Un matin, un visiteur voulant montrer son courage à sa fiancée tendit le bras vers la cage. Kou, dans un rugissement, le griffa si profondément qu’il fallut l’emmener aux urgences pour qu’il ne perde pas son bras. Dès lors, plus personne n’approcha de la cage. On ne fit plus venir le lion en scène. Trois jours plus tard, le dresseur, le directeur du cirque et des hommes en costume cravate vinrent discuter devant Kou. Ils parlaient, la mine sérieuse, les uns accusant les autres. Le lion avait blessé, c’était intolérable et s’il ne pouvait être maîtrisé alors il fallait le tuer.

Lorsque Kou entendit cela, il se mit à rugir plus fort qu’il ne l’avait jamais fait, encore et encore et encore, il s’agitait, donnait des coups de patte dans le vide, comme fou. Laän, l’éléphante à côté, qui rêvait aussi de la savane barrissait de plus belle. Les gens présents, surpris, prirent peur, il fallait tuer ce fauve sanguinaire avant qu’il n’y ait d’autres victimes, c’était dit.

Alors survint Issa, un petit garçon à la peau chocolat que Kou n’avait jamais vu. Il s’approcha et dit à Kou dans une langue lointaine qui chantait l’Afrique : « Ne fais pas ça, s’il te plaît, ne les laisse pas te tuer, ne fais pas ça, la savane a besoin de toi, autant que tu as besoin d’elle, un jour, je te promets, je t’emmènerai là-bas. » Issa continua à parler à Kou dans cette langue étrange que les autres personnes ne comprenaient pas. Il lui parla de la savane, des antilopes couleur de sable et des zèbres blancs et noirs qui fuient devant les lions, il lui parla des cornes des valeureux gnous et des fleuves dorés gardés par les crocodiles. « Ô roi, disait l’enfant, si tu les laisses te tuer, tu ne rencontreras jamais tes sujets, tu ne verras jamais l’Afrique ». À mesure qu’Issa parlait, le lion se calmait. C’était la première fois qu’on lui racontait la savane depuis que son père avait été vendu, jadis, par le zoo. Il accepta de patienter, d’attendre qu’on vienne le chercher.

Les années passèrent.

Un jour, Issa, devenu homme, revint avec d’autres personnes. Il venait tenir la promesse qu’il avait faite à Kou, il venait le ramener en Afrique. Mais lorsqu’il vit le directeur du cirque, on lui apprit que Kou était mort. Il avait attendu, rêvant jour après jour de la savane et puis il en avait eu assez d’attendre. Il s’en était allé, allongé dans sa cage, il avait fermé les yeux et ne les avait jamais rouverts. Issa se mit à pleurer, il se sentait coupable, comme personne avant lui.

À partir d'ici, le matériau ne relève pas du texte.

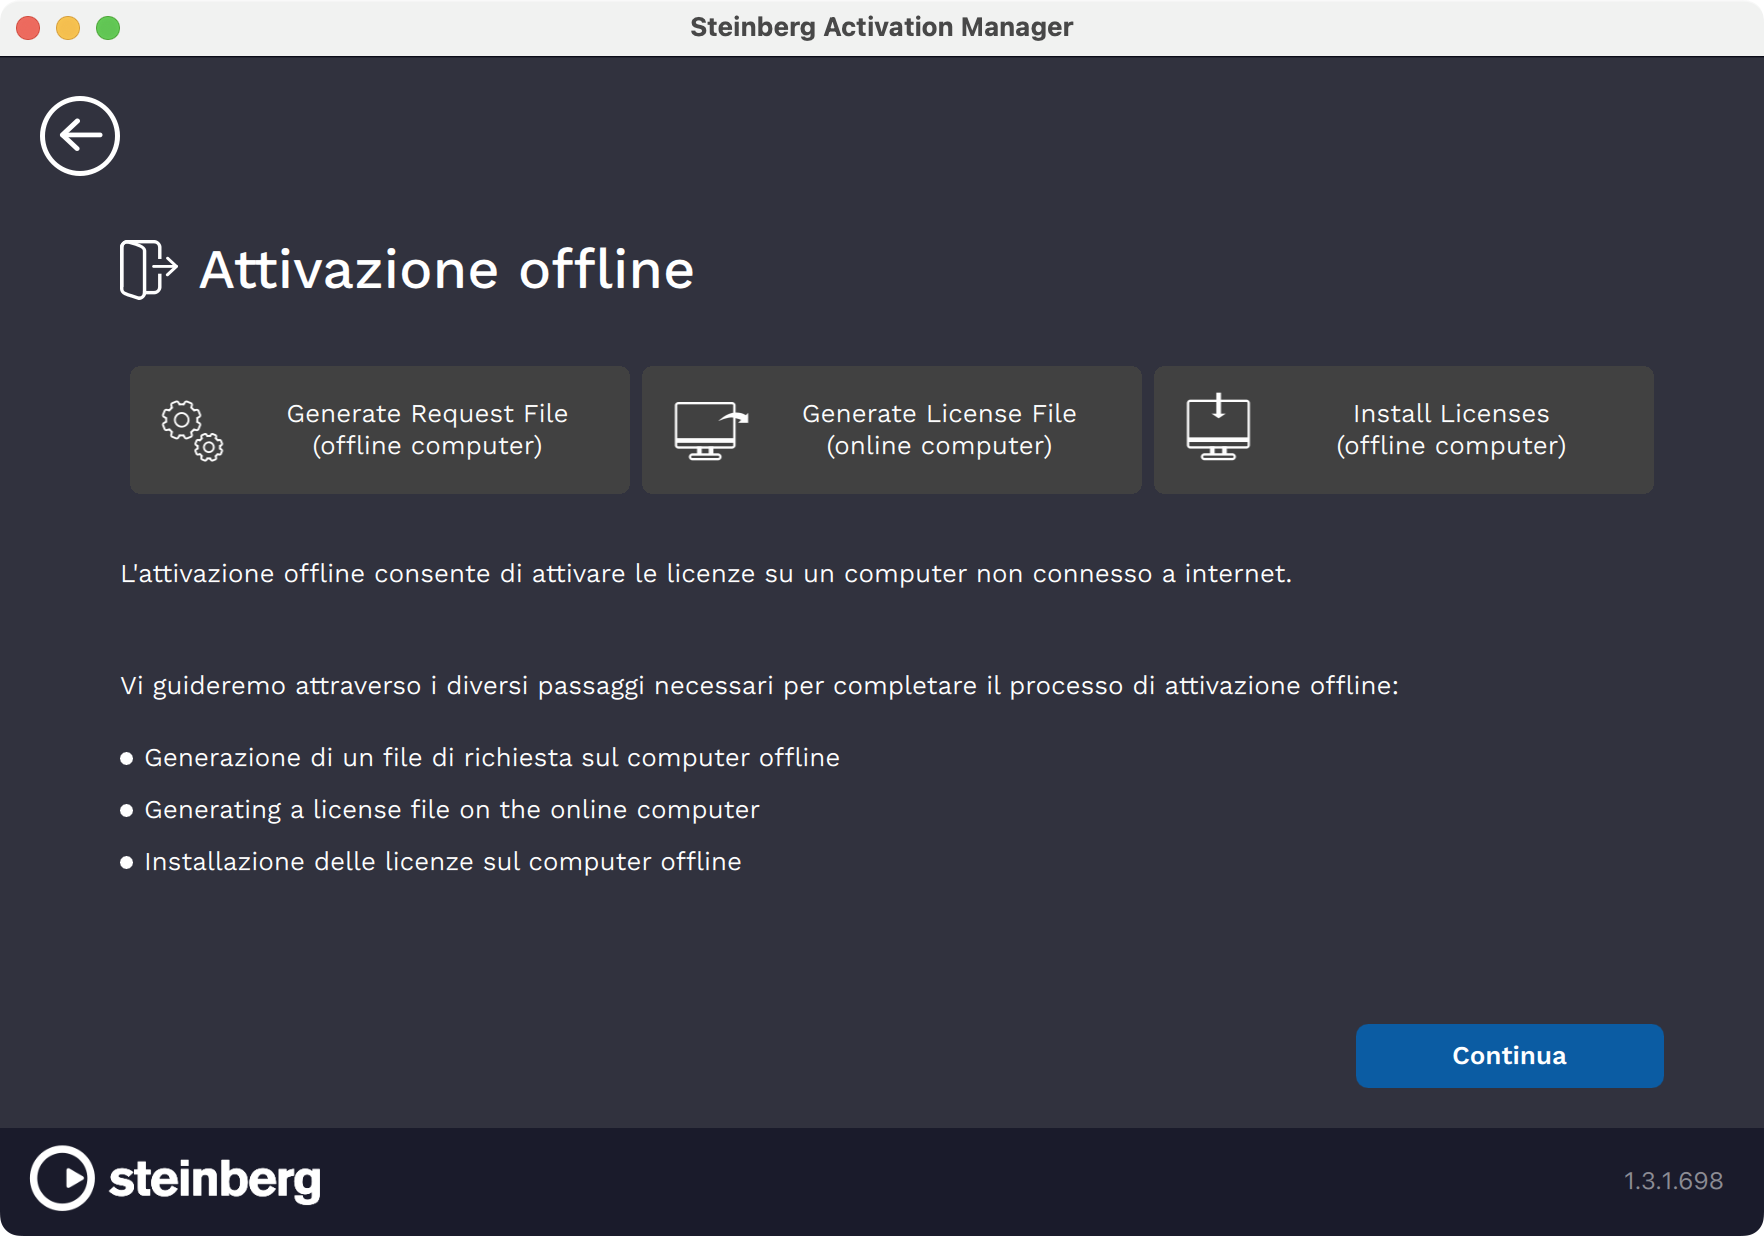
Task: Click the back arrow circle icon
Action: click(80, 136)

Il avait fait une promesse et n’avait pas su la tenir. C’est alors qu’il entendit un barrissement. Laän, l’éléphante, était toujours là, balançant son pied enchaîné d’avant en arrière pour tromper l’ennui. Issa posa sa tête contre la trompe de Laän. « Pardonne-moi, murmurait-il, pardonne-moi. » Il n’avait pas su sauver Kou alors c’était décidé, il sauverait Laän. Il l’acheta au directeur du cirque puis, avec les amis qui l’avaient accompagné, il l’emmena.

Laän monta dans un train, dans un bateau et enfin dans un camion. Le voyage semblait interminable.

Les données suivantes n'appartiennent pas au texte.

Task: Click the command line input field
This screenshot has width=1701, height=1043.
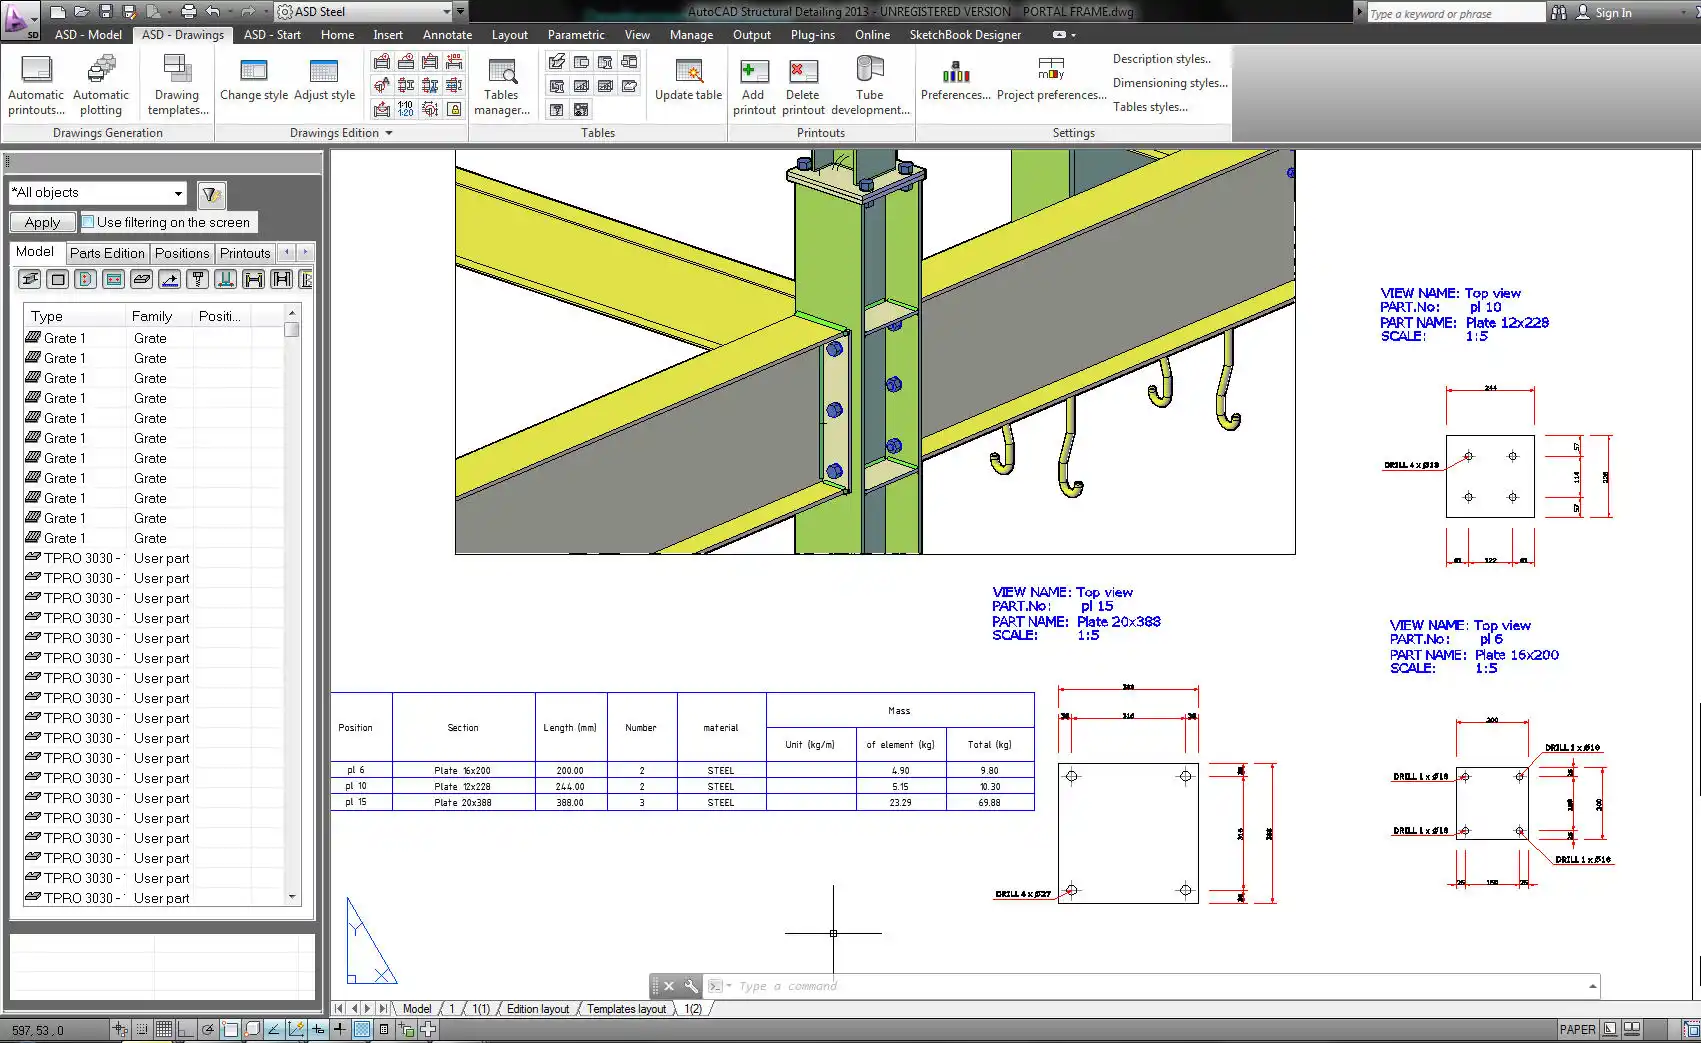Action: (x=1150, y=986)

Lorsque enfin le véhicule s’arrêta et qu’on la fit descendre, la savane s’étendait tout autour d’elle, à perte de vue. Des gazelles faisaient des bons ici et là, les gnous paissaient, tranquilles, une légère brise caressait le visage de l’éléphante tandis qu’une famille de phacochères se précipitait dans leur terrier. À une quinzaine de mètres se trouvait un petit point d’eau où des animaux s’abreuvaient. De l’autre côté, une troupe d’éléphants. Laän barrit, ils lui répondirent et vinrent à sa rencontre. Elle regarda Issa puis se dirigea vers ses congénères. Lorsqu’ils se furent salués et présentés, une larme, des yeux de Laän, coula. Elle gratta le sol avec son pied et y déposa quelque chose qu’elle gardait dans sa trompe depuis des années. Quand Kou était mort, avant que les humains n’emportent son corps, elle lui avait pris une dent en souvenir de lui. Tout ce temps, elle l’avait gardé bien à l’abri dans sa trompe. À présent qu’elle était en Afrique, elle déposa le croc du lion dans le trou qu’elle venait de creuser.

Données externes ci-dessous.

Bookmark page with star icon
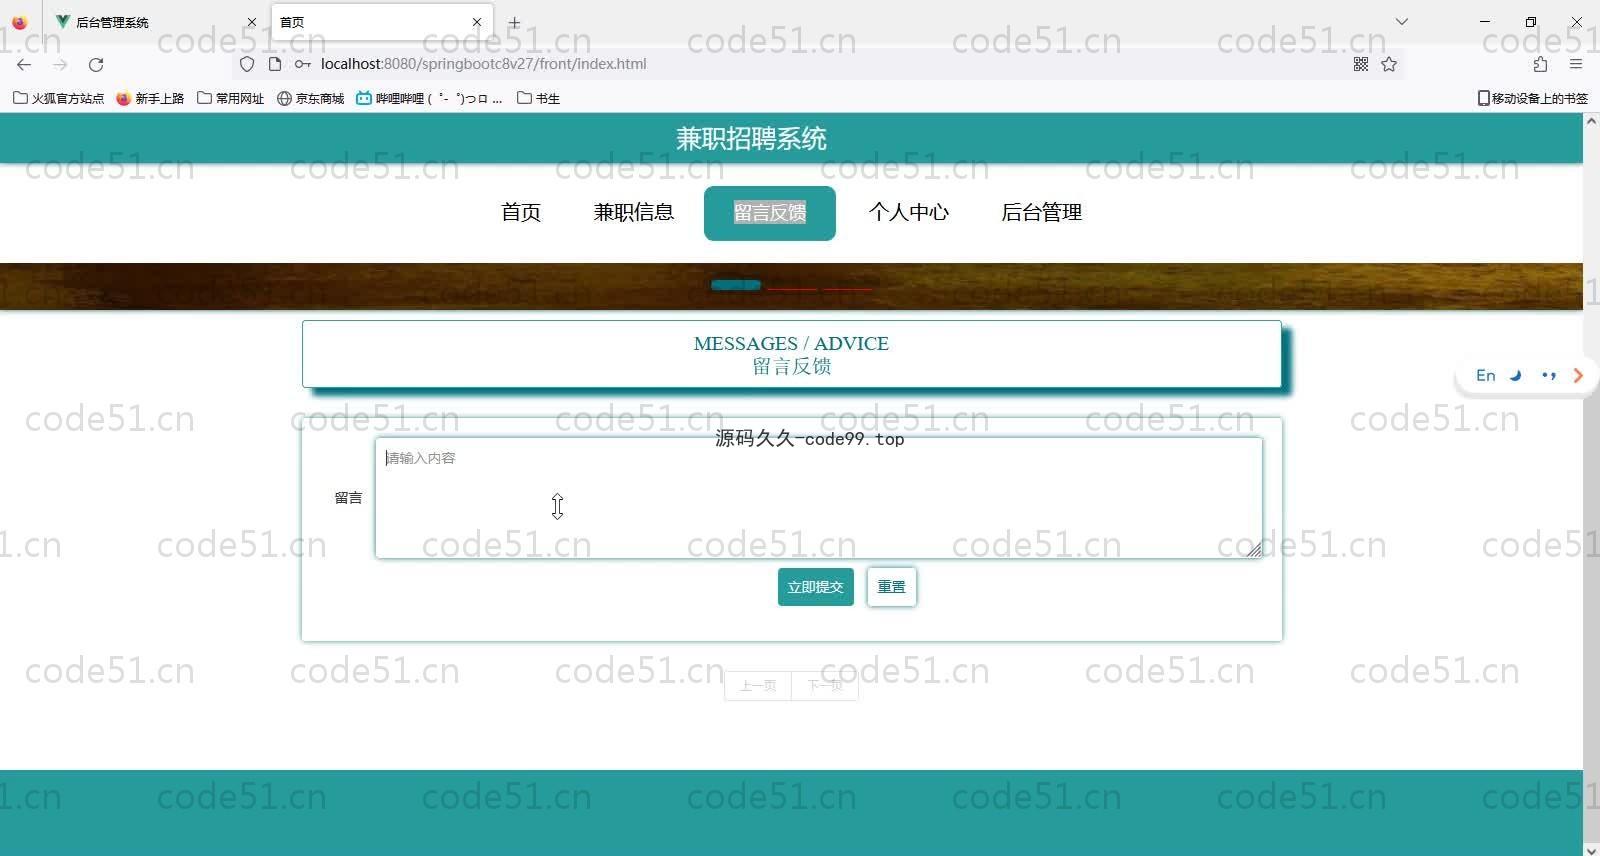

Soudain, un coup de tonnerre déchira le ciel clair. Issa, surpris, leva les yeux. C’était Kou, parmi les nuages, qui rugissait. À chacun de ses rugissements, le vent filait et les antilopes fuyaient.

Devant le nuage Kou, le jeune homme sourit, car il savait maintenant que le roi de la savane était chez lui.